Call me when models understand when to convert the token into actual letters and...

antonvs · 2024-07-24T19:46:43.000000Z

That's misleading.

When you read and comprehend text, you don't read it letter by letter, unless you have a severe reading disability. Your ability to comprehend text works more like an LLM.

Essentially, you can compare the human brain to a multi-model or modular system. There are layers or modules involved in most complex tasks. When reading, you recognize multiple letters at a time[], and those letters are essentially assembled into tokens that a different part of your brain can deal with.

Breaking down words into letters is essentially a separate "algorithm". Just like your brain, it's likely to never make sense for a text comprehension and generation model to operate at the level of letters - it's inefficient.

A multi-modal model with a dedicated model for handling individual letters could easily convert tokens into letters and operate on them when needed. It's just not a high priority for most use cases currently.

[]https://www.researchgate.net/publication/47621684_Letters_in...

baq · 2024-07-24T19:54:14.000000Z

I agree completely, that wasn’t the point though: the point was that my 6 yo knows when to spell the word when asked and the blob of quantized floats doesn’t, or at least not reliably.

So the blob wasn’t trained to do that (yeah low utility I get that) but it also doesn’t know it doesn’t know, which is an another much bigger and still unsolved problem.

stanleydrew · 2024-07-24T20:54:36.000000Z

I would argue that most sota models do know that they don't know this, as evidenced by the fact that when you give them a code interpreter as a tool they choose to use it to write a script that counts the number of letters rather than try to come up with an answer on their own.

(A quick demo of this in the langchain docs, using claude-3-haiku: https://python.langchain.com/v0.2/docs/integrations/tools/ri...)

patall · 2024-07-24T20:10:53.000000Z

The model communicates in a language, but our letters are not necessary for such and in fact not part of the english language. You could write english using per word pictographs and it would still be the same english&the same information/message. It's like asking you if there is a '5' in 256 but you read binary.

jahsome · 2024-07-24T19:09:32.000000Z

Is anyone in the know, aside from mainstream media (god forgive me for using this term unironically) and civillians on social media claiming LLMs are anything but word calculators?

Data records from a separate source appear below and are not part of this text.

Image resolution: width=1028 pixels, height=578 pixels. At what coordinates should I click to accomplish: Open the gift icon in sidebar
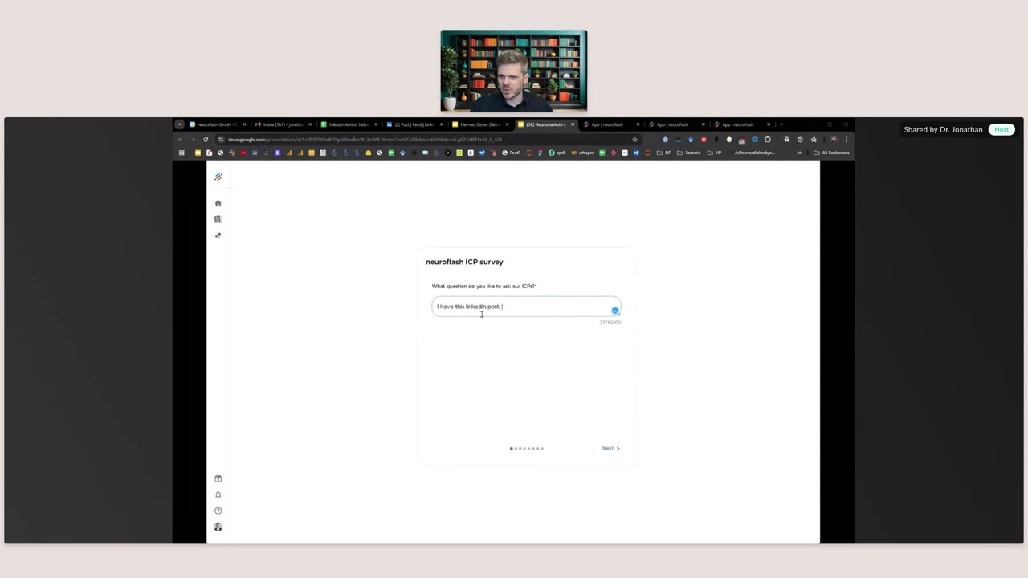point(218,478)
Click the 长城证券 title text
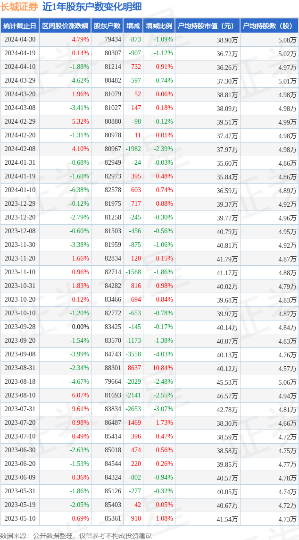Screen dimensions: 299x540 click(19, 7)
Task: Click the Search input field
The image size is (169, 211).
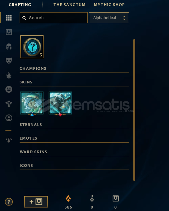Action: click(54, 18)
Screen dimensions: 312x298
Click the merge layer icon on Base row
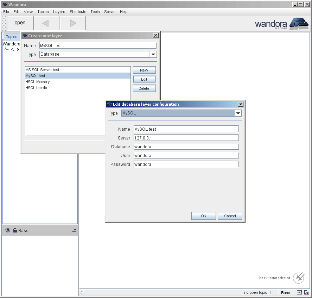pyautogui.click(x=74, y=230)
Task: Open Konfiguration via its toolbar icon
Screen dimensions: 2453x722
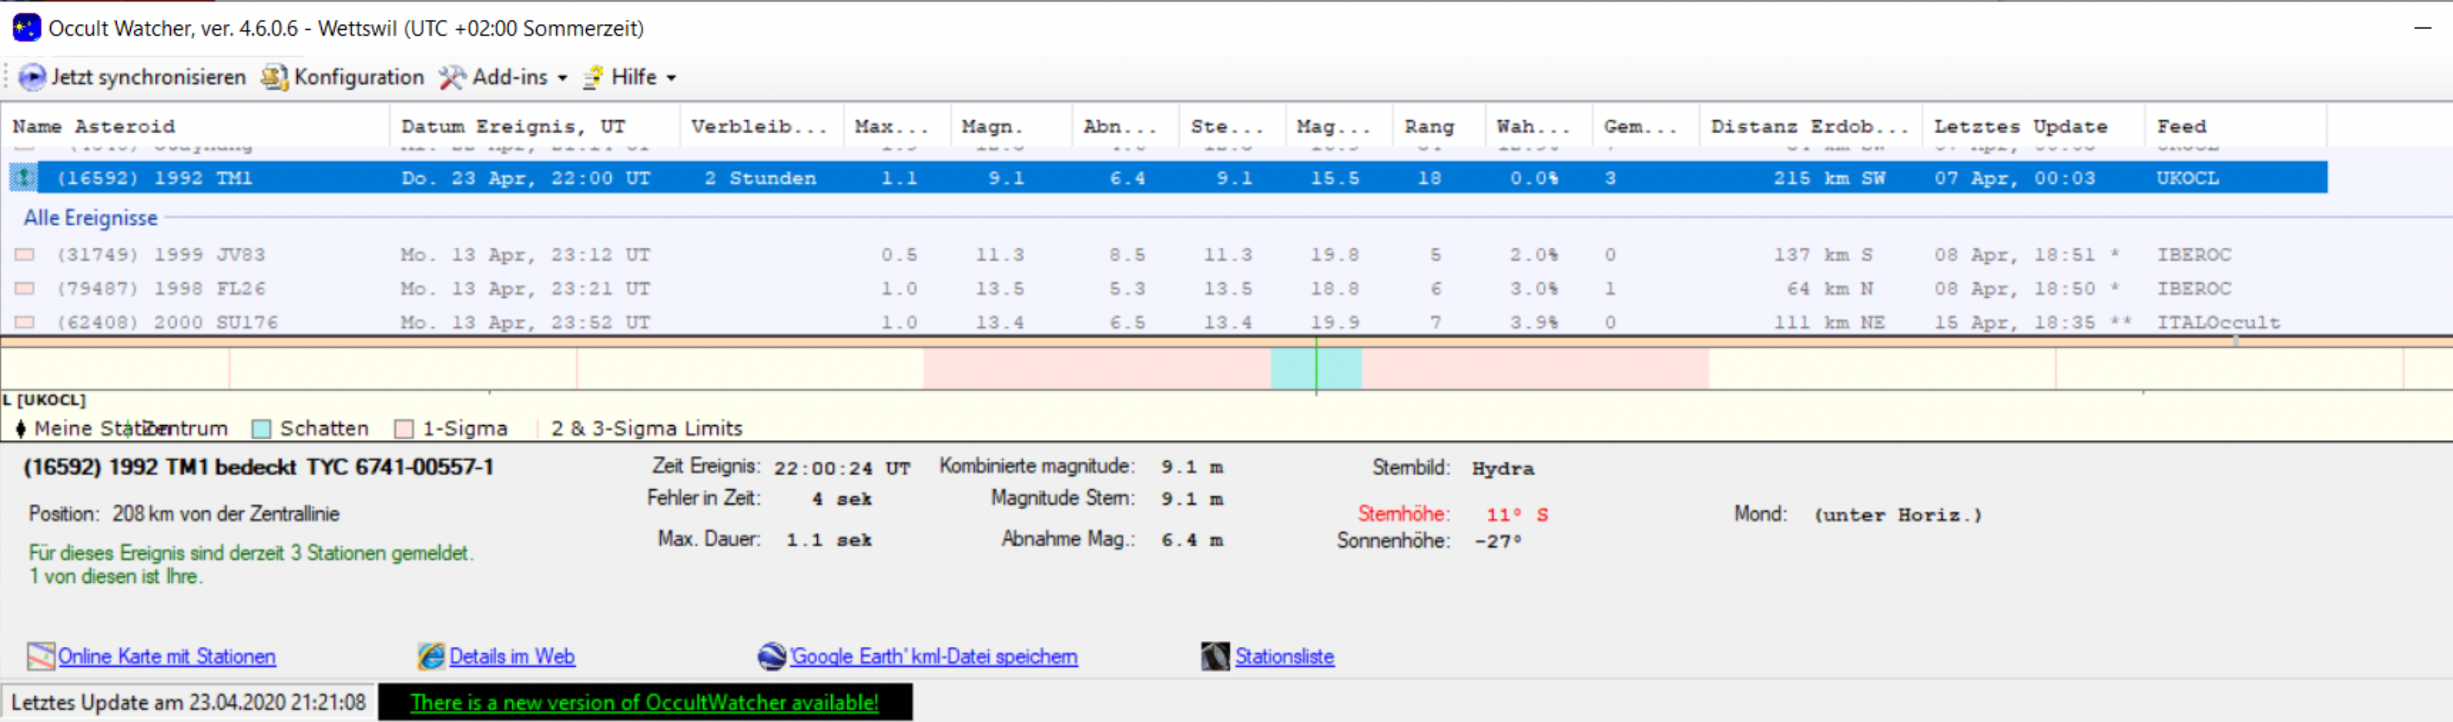Action: coord(274,77)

I think that's a perfect description by the way, I'm going to steal it.

dTal · 2024-07-24T20:53:05.000000Z

I think it's a very poor intuition pump. These 'word calculators' have lots of capabilities not suggested by that term, such as a theory of mind and an understanding of social norms. If they are a "merely" a "word calculator", then a "word calculator" is a very odd and counterintuitively powerful algorithm that captures big chunks of genuine cognition.

jahsome · 2024-07-25T19:59:15.000000Z

Do they actually have those capabilities, or does it just seem like they do because they're very good calculators?

dTal · 2024-07-25T21:25:26.000000Z

There is no philosophical difference. It's like asking if Usain Bolt is really a fast runner, or if he just seems like it because he has long legs and powerful muscles.

jahsome · 2024-07-26T03:04:27.000000Z

I think that's a poor a comparison, but I understand your point. I just disagree about there being no philosophical difference. I'd argue the difference is philosophical, rather than factual.

You also indirectly answered my initial question -- so thanks!

dTal · 2024-07-26T11:53:35.000000Z

What is the difference?

jahsome · 2024-07-26T18:52:01.000000Z

I'm not sure I'm educated (or rested) enough to answer that in a coherent manner, certainly not in a comment thread typing on mobile. So I won't waste your time babbling.

I don't disagree they produce astonishing responses but the nuance of why it's producing that output matters to me.

For example, with regard to social mores, I think a good way to summarize my hang up is that my understanding is LLMs just pattern match their way to approximations.

That to me is different from actually possessing an understanding, even though the outcome may be the same.

I can't help but draw comparisons to my autistic masking.

robbiep · 2024-07-24T21:31:49.000000Z

They’re trained on the available corpus of human knowledge and writings. I would think that the word calculators have failed if they were unable to predict the next word or sentiment given the trillions of pieces of data they’ve been fed. Their training environment is literally people talking to each other and social norms. Doesn’t make them anything more than p-zombies though.

As an aside, I wish we would call all of this stuff pseudo intelligence rather than artificial intelligence

dTal · 2024-07-25T21:24:16.000000Z

I side with Dennett (and Turing for that matter) that a "p-zombie" is a logically incoherent thing. Demonstrating understanding is the same as having understanding because there is no test that can distinguish the two.

Are LLMs human? No. Can they do everything humans do? No. But they can do a large enough subset of things that until now nothing but a human could do that we have no choice but to call it "thinking". As Hofstadter says - if a system is isomorphic to another one, then its symbols have "meaning", and this is indeed the definition of "meaning".